Provided material >>
..........
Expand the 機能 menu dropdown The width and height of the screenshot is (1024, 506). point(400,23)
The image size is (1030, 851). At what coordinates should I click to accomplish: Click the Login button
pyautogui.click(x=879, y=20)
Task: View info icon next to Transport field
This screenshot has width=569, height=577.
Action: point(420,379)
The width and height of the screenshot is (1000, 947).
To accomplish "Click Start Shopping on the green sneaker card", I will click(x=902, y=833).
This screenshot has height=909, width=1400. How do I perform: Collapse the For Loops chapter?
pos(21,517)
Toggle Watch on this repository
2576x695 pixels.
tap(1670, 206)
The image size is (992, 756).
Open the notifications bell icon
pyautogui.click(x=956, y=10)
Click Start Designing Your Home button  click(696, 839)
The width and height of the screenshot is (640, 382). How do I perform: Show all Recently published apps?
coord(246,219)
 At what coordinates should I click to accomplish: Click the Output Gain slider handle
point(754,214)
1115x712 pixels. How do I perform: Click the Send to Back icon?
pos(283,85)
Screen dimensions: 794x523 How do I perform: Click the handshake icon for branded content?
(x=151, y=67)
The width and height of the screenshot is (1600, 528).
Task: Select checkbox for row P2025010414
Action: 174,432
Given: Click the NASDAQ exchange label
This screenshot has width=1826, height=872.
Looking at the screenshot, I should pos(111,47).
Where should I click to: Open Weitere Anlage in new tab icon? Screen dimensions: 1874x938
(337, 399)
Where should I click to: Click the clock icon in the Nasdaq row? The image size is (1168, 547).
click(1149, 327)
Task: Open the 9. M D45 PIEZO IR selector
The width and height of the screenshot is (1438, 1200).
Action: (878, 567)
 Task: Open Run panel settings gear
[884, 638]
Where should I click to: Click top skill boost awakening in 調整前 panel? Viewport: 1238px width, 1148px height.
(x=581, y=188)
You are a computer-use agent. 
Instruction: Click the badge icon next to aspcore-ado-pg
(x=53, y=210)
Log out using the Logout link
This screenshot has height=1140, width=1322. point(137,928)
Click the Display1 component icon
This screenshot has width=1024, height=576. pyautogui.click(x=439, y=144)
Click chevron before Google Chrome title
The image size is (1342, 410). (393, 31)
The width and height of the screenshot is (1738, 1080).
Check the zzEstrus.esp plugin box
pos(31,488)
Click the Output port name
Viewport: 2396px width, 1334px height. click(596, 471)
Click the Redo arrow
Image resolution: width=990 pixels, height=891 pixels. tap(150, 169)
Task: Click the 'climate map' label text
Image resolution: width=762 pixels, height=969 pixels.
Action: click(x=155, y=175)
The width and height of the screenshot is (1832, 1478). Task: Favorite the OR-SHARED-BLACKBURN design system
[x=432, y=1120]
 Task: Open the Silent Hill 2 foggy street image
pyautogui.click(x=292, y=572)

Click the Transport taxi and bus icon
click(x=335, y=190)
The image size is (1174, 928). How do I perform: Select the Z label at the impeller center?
..........
Problem >> The reply should contain all of the entries exactly as shown above.

Result of the exercise >>
Expand the 機能 menu dropdown The width and height of the screenshot is (1024, 506). point(400,23)
The image size is (1030, 851). At what coordinates should I click to accomplish: Click the Login button
pyautogui.click(x=879, y=20)
Task: View info icon next to Transport field
This screenshot has width=569, height=577.
Action: point(420,379)
The width and height of the screenshot is (1000, 947).
To accomplish "Click Start Shopping on the green sneaker card", I will click(x=902, y=833).
This screenshot has height=909, width=1400. How do I perform: Collapse the For Loops chapter?
pos(21,517)
Toggle Watch on this repository
2576x695 pixels.
tap(1670, 206)
The image size is (992, 756).
Open the notifications bell icon
pyautogui.click(x=956, y=10)
Click Start Designing Your Home button  click(696, 839)
The width and height of the screenshot is (640, 382). How do I perform: Show all Recently published apps?
coord(246,219)
 At what coordinates should I click to accomplish: Click the Output Gain slider handle
point(754,214)
1115x712 pixels. How do I perform: Click the Send to Back icon?
pos(283,85)
Screen dimensions: 794x523 How do I perform: Click the handshake icon for branded content?
(x=151, y=67)
The width and height of the screenshot is (1600, 528).
Task: Select checkbox for row P2025010414
Action: 174,432
Given: Click the NASDAQ exchange label
This screenshot has width=1826, height=872.
Looking at the screenshot, I should pos(111,47).
Where should I click to: Open Weitere Anlage in new tab icon? Screen dimensions: 1874x938
(337, 399)
Where should I click to: Click the clock icon in the Nasdaq row? The image size is (1168, 547).
click(1149, 327)
Task: Open the 9. M D45 PIEZO IR selector
The width and height of the screenshot is (1438, 1200).
Action: (878, 567)
 Task: Open Run panel settings gear
[884, 638]
Where should I click to: Click top skill boost awakening in 調整前 panel? Viewport: 1238px width, 1148px height.
(x=581, y=188)
You are a computer-use agent. 
Instruction: Click the badge icon next to aspcore-ado-pg
(x=53, y=210)
Log out using the Logout link
This screenshot has height=1140, width=1322. point(137,928)
Click the Display1 component icon
This screenshot has width=1024, height=576. pyautogui.click(x=439, y=144)
Click chevron before Google Chrome title
The image size is (1342, 410). (393, 31)
The width and height of the screenshot is (1738, 1080).
Check the zzEstrus.esp plugin box
pos(31,488)
Click the Output port name
Viewport: 2396px width, 1334px height. click(596, 471)
Click the Redo arrow
Image resolution: width=990 pixels, height=891 pixels. tap(150, 169)
Task: Click the 'climate map' label text
Image resolution: width=762 pixels, height=969 pixels.
Action: click(x=155, y=175)
The width and height of the screenshot is (1832, 1478). Task: Favorite the OR-SHARED-BLACKBURN design system
[x=432, y=1120]
 Task: Open the Silent Hill 2 foggy street image
pyautogui.click(x=292, y=572)

Click the Transport taxi and bus icon
click(x=335, y=190)
The image size is (1174, 928). How do I perform: Select the Z label at the impeller center?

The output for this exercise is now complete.